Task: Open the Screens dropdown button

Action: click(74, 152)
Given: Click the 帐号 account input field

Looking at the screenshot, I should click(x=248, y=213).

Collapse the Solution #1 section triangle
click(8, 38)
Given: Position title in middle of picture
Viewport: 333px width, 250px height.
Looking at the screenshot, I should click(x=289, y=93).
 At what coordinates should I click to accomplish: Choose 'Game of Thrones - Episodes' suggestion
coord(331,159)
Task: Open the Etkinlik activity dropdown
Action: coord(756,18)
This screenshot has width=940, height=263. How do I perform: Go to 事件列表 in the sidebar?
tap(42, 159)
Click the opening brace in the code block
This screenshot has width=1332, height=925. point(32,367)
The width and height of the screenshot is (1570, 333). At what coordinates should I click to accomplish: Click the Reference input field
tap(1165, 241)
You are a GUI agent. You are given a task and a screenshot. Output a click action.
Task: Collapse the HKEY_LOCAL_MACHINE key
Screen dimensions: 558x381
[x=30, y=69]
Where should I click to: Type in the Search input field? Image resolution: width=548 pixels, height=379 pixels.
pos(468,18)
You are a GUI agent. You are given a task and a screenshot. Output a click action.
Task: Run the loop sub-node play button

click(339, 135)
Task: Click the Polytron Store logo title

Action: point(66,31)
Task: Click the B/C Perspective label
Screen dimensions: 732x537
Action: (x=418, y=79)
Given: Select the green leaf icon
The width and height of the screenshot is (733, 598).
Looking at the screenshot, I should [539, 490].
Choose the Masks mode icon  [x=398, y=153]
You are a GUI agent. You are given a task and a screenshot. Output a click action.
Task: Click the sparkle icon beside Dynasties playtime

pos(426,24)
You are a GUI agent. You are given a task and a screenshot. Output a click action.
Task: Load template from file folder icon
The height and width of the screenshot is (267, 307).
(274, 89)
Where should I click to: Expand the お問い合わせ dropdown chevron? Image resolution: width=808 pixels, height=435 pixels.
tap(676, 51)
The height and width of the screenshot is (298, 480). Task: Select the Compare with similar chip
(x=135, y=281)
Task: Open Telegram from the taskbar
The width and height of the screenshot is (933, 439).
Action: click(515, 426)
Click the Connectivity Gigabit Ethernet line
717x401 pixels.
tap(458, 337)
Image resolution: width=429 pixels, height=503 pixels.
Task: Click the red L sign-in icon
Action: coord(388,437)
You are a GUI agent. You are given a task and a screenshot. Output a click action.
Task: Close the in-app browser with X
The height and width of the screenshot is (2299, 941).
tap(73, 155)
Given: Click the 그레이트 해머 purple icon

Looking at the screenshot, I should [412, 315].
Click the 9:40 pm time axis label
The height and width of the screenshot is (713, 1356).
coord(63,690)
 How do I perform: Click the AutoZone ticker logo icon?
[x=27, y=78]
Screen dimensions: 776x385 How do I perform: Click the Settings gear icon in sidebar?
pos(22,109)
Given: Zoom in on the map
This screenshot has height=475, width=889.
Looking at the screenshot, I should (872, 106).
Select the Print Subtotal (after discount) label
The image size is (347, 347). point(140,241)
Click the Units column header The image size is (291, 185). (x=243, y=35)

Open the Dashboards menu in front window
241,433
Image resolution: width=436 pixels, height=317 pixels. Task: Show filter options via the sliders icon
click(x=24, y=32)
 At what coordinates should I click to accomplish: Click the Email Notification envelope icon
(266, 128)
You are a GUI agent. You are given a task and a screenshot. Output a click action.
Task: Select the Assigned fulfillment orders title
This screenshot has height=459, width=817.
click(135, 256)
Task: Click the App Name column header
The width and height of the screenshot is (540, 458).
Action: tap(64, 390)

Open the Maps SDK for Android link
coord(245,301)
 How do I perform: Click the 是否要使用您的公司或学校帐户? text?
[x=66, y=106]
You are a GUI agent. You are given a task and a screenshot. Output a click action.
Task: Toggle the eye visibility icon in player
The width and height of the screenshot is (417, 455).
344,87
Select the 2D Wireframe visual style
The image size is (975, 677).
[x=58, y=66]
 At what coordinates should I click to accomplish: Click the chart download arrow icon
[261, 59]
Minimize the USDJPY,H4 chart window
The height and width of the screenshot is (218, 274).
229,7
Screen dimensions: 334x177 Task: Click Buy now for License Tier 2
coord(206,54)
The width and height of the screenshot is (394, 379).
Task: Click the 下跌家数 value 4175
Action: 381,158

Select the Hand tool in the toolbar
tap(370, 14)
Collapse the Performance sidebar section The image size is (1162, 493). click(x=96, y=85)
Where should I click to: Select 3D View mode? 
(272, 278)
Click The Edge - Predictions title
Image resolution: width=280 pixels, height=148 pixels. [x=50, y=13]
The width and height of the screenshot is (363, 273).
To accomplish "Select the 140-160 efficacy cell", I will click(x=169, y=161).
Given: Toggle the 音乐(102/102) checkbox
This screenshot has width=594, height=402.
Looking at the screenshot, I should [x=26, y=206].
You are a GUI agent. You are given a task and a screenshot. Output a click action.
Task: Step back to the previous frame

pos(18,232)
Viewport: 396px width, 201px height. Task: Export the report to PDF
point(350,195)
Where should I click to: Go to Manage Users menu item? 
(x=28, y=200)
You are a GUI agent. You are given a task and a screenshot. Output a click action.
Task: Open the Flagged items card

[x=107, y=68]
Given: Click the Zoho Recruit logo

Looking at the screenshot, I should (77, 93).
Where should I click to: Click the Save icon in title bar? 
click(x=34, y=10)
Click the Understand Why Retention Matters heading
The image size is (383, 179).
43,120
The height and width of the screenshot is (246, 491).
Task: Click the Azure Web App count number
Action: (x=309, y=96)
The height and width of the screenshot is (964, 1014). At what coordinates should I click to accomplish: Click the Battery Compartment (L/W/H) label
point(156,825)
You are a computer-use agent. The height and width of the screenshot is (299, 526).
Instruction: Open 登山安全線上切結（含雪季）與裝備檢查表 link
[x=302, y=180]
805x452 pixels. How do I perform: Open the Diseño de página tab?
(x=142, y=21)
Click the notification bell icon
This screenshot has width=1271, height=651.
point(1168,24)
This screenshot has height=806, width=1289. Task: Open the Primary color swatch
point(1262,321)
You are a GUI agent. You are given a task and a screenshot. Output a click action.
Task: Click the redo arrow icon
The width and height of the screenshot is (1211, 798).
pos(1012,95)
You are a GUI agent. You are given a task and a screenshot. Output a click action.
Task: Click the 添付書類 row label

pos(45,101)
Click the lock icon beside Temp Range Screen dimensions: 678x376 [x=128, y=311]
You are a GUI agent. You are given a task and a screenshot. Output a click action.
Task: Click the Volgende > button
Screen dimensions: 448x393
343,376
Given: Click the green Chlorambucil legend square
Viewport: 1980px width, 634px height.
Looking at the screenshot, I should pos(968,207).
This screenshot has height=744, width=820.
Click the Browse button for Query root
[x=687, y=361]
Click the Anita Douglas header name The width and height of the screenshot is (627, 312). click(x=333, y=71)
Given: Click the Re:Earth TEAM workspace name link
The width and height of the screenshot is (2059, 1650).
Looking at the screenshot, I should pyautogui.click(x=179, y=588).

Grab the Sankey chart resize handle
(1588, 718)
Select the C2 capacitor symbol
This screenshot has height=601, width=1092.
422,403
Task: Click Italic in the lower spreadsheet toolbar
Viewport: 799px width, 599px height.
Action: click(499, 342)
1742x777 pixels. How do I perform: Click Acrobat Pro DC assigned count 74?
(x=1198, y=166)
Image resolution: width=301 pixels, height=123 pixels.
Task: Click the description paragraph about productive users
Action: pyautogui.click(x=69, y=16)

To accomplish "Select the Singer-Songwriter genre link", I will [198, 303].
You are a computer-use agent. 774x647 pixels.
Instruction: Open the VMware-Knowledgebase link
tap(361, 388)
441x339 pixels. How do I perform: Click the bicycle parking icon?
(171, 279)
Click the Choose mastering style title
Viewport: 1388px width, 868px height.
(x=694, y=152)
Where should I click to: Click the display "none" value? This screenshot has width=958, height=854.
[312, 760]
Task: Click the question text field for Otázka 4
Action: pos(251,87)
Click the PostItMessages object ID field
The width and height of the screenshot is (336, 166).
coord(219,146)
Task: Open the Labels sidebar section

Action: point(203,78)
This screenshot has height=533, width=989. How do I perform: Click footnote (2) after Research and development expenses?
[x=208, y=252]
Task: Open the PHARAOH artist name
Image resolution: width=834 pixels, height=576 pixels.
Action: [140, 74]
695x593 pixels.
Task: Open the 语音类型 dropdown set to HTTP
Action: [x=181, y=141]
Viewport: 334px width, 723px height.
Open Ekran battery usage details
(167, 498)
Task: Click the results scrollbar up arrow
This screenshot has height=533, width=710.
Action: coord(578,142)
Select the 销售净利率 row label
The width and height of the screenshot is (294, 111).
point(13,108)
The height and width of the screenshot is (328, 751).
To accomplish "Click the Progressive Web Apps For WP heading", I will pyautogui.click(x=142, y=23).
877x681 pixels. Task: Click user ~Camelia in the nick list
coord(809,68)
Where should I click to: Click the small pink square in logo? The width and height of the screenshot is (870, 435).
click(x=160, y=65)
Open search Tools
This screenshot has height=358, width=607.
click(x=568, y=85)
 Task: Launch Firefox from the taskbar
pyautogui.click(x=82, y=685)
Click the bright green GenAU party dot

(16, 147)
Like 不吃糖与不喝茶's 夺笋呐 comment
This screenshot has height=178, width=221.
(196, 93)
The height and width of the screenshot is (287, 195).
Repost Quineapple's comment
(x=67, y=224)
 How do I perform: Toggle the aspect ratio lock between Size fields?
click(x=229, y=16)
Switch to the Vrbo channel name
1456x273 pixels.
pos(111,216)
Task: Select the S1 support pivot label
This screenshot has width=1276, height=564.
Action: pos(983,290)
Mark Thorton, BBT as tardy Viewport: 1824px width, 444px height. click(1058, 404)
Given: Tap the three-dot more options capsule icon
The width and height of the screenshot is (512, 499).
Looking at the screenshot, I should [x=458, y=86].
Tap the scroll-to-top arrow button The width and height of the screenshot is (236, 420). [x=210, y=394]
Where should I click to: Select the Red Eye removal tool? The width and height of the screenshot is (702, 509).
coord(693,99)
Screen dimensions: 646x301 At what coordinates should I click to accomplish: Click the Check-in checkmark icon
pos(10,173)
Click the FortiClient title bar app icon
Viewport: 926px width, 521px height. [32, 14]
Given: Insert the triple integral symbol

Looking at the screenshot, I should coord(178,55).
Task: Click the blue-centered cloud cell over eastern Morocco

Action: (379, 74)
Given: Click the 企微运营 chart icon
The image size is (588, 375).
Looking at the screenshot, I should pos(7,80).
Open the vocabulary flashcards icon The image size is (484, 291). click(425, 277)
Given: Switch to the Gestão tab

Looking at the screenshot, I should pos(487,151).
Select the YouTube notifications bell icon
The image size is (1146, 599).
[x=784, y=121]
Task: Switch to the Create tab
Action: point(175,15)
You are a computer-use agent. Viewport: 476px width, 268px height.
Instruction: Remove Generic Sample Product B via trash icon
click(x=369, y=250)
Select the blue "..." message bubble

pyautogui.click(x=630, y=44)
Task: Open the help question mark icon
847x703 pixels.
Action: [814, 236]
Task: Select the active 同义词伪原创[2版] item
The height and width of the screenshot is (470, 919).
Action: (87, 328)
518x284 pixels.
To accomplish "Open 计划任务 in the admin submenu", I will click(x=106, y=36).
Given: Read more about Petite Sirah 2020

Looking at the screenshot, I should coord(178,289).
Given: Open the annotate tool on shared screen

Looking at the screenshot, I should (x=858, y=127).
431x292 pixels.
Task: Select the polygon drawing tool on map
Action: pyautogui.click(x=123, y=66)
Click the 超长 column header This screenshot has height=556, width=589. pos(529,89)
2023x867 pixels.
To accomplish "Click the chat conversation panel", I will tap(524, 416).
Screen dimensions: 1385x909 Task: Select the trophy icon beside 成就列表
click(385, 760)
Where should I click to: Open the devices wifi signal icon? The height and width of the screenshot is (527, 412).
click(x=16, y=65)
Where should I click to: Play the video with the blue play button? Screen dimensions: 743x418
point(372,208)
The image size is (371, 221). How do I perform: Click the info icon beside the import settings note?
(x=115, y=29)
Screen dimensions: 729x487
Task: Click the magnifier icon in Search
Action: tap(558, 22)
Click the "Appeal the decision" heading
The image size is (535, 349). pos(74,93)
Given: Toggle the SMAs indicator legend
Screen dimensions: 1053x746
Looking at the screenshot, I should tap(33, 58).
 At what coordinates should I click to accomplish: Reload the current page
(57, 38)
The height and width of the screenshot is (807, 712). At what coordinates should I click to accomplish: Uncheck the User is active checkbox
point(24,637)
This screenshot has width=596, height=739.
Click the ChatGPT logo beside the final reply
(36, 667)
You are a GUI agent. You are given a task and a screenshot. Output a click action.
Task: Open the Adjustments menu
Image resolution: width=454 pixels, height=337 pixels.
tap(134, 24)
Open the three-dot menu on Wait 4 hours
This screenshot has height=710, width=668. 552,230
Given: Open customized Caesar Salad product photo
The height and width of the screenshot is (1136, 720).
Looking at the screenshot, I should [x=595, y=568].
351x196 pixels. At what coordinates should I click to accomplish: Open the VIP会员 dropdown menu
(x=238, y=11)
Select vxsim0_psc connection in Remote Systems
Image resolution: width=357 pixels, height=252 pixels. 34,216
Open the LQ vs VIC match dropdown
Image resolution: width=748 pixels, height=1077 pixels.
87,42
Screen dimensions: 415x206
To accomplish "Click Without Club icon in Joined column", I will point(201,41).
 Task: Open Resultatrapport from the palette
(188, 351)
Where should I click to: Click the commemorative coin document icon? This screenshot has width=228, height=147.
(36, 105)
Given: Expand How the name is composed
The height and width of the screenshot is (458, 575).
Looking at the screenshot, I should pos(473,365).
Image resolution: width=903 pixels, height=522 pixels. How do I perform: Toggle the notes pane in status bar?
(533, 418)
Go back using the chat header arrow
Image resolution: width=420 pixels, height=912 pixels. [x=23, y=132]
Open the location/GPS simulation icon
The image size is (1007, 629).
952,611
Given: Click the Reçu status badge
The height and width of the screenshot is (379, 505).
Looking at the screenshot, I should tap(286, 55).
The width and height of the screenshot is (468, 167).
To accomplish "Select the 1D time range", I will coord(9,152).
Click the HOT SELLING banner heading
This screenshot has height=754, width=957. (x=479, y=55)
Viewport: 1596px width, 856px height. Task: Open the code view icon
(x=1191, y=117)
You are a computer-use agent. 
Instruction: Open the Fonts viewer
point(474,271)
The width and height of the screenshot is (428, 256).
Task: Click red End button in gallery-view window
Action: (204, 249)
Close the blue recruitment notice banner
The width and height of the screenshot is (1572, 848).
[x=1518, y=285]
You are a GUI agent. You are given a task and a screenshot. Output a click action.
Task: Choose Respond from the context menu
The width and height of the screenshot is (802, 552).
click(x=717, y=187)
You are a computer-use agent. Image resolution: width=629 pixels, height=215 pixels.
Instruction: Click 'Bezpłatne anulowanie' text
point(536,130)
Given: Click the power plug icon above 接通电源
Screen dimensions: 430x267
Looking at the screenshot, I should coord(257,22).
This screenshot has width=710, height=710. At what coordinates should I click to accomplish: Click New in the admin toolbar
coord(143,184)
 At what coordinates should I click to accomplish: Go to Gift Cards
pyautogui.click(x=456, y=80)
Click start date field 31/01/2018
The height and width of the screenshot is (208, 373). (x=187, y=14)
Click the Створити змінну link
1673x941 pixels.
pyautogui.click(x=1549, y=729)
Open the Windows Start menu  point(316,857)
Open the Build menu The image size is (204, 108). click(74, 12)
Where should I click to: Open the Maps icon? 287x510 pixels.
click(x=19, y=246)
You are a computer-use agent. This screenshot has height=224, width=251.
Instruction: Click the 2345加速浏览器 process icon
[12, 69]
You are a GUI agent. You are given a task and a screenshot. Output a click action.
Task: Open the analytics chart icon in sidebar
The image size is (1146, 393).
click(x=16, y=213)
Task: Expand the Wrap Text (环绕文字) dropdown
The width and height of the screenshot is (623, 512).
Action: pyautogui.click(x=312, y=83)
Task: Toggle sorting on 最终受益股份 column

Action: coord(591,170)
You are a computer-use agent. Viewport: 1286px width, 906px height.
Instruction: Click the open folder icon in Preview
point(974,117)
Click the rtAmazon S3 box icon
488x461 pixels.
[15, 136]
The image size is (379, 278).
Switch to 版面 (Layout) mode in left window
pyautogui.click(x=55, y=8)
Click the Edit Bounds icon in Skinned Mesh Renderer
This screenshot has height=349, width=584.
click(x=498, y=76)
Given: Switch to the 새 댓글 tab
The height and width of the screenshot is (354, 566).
____________
◆ About this task
Above are the records. Print exactly, and only, the lines from the line with "Task: Launch Firefox from the taskbar" to the line with "Tap the scroll-to-top", both inclusive.

◆ Solution
 Task: Launch Firefox from the taskbar
pyautogui.click(x=82, y=685)
Click the bright green GenAU party dot

(16, 147)
Like 不吃糖与不喝茶's 夺笋呐 comment
This screenshot has height=178, width=221.
(196, 93)
The height and width of the screenshot is (287, 195).
Repost Quineapple's comment
(x=67, y=224)
 How do I perform: Toggle the aspect ratio lock between Size fields?
click(x=229, y=16)
Switch to the Vrbo channel name
1456x273 pixels.
pos(111,216)
Task: Select the S1 support pivot label
This screenshot has width=1276, height=564.
Action: pos(983,290)
Mark Thorton, BBT as tardy Viewport: 1824px width, 444px height. click(1058, 404)
Given: Tap the three-dot more options capsule icon
The width and height of the screenshot is (512, 499).
Looking at the screenshot, I should [x=458, y=86].
Tap the scroll-to-top arrow button The width and height of the screenshot is (236, 420). [x=210, y=394]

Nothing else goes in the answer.